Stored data
========================================================================

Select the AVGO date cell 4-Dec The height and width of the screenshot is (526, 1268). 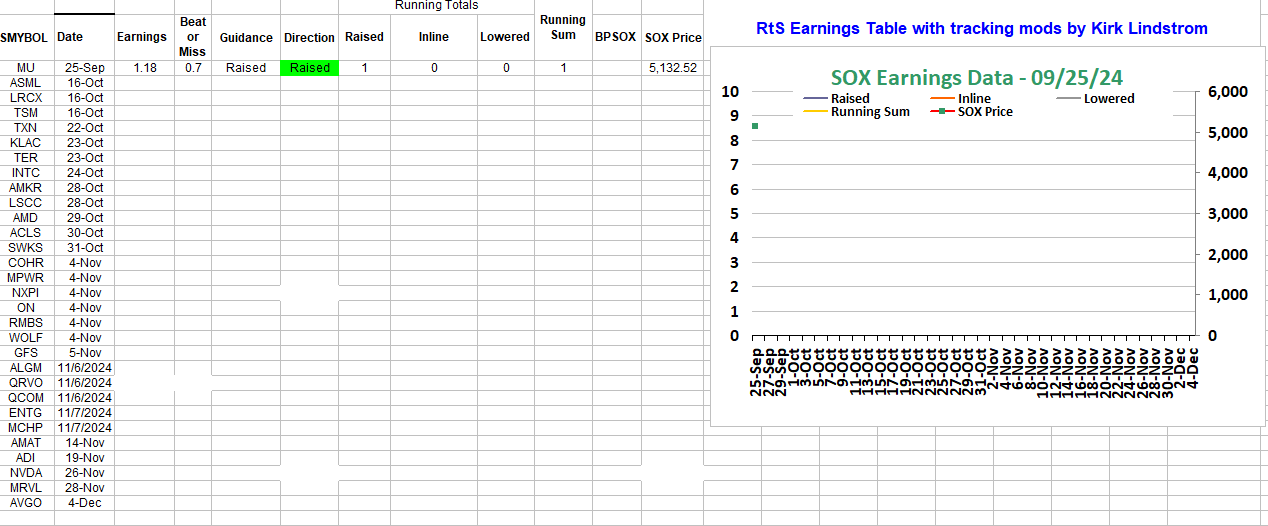(84, 503)
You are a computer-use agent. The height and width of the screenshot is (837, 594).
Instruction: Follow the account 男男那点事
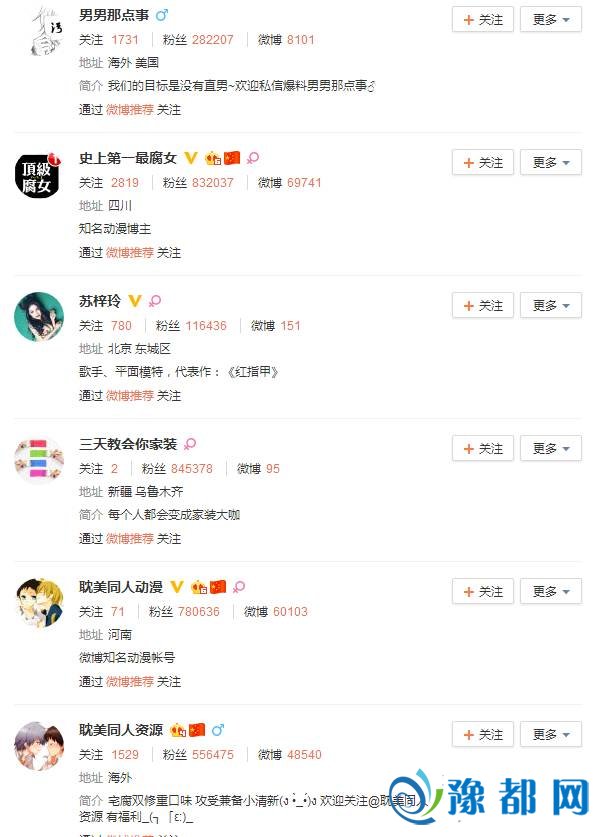point(483,20)
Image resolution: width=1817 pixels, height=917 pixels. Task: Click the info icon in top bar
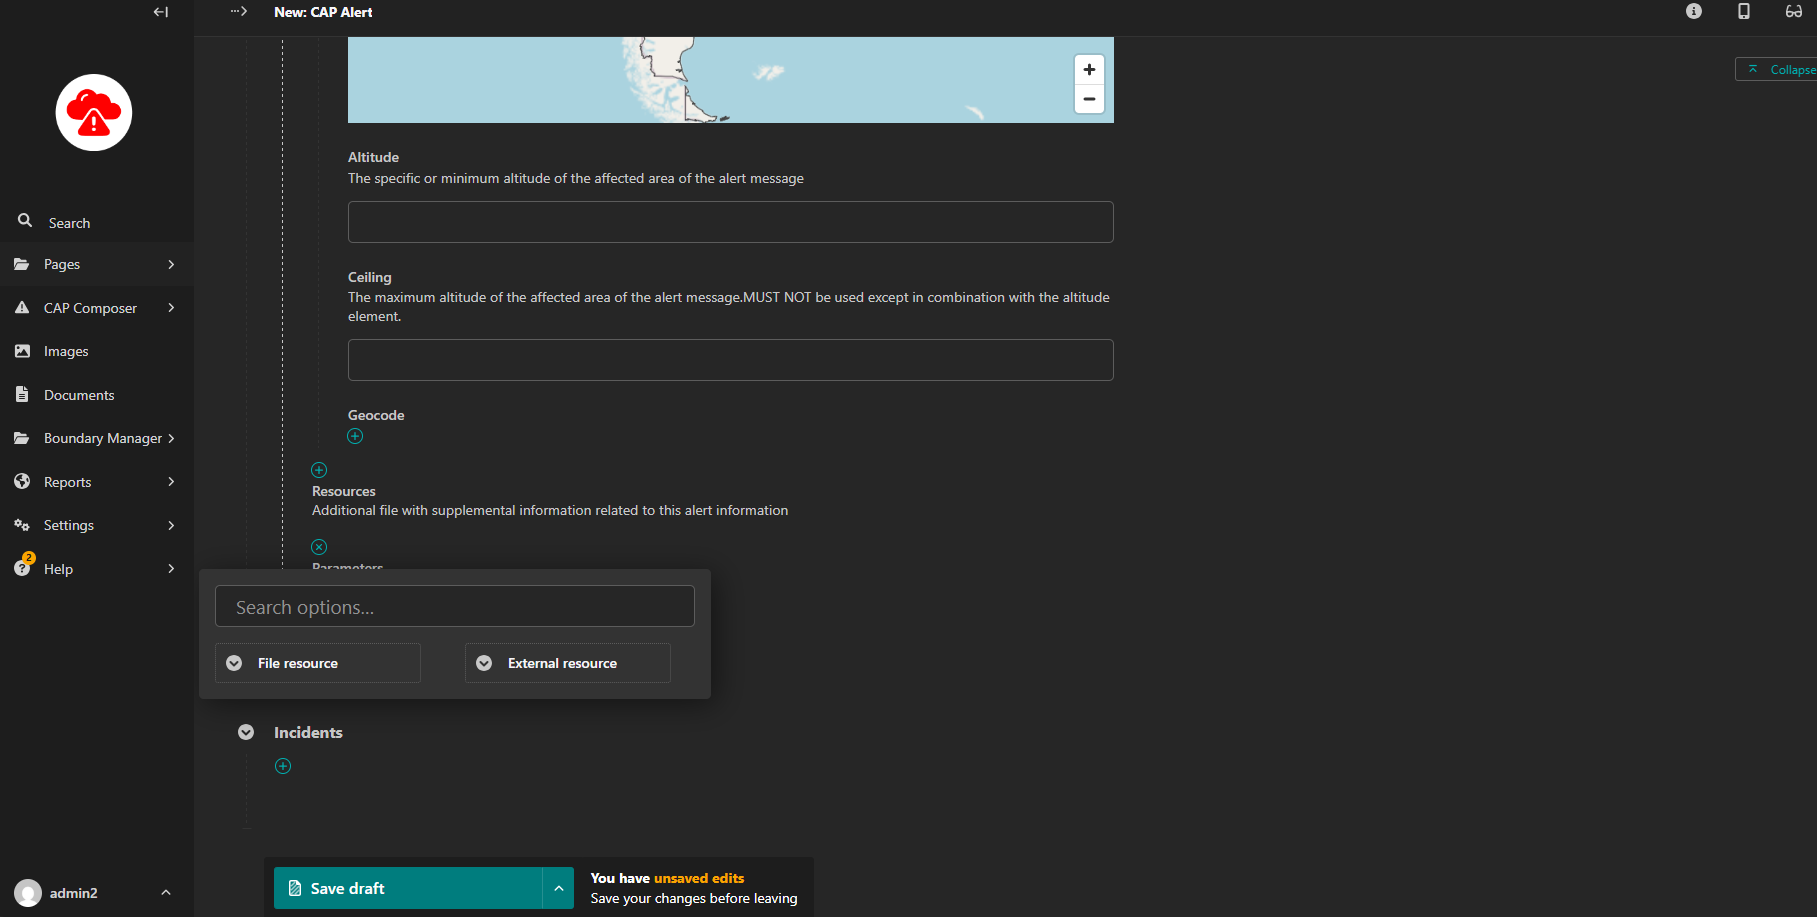pyautogui.click(x=1694, y=11)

========================================================================

YOUR OBJECTIVE
Write out exactly, and only, the lines from the line holding "You are a computer-use" through the end of the data, inclusive, without any pictures.

TASK OUTPUT
You are a computer-use agent. The height and width of the screenshot is (837, 594).
Instruction: Follow the account 男男那点事
point(483,20)
Image resolution: width=1817 pixels, height=917 pixels. Task: Click the info icon in top bar
pyautogui.click(x=1694, y=11)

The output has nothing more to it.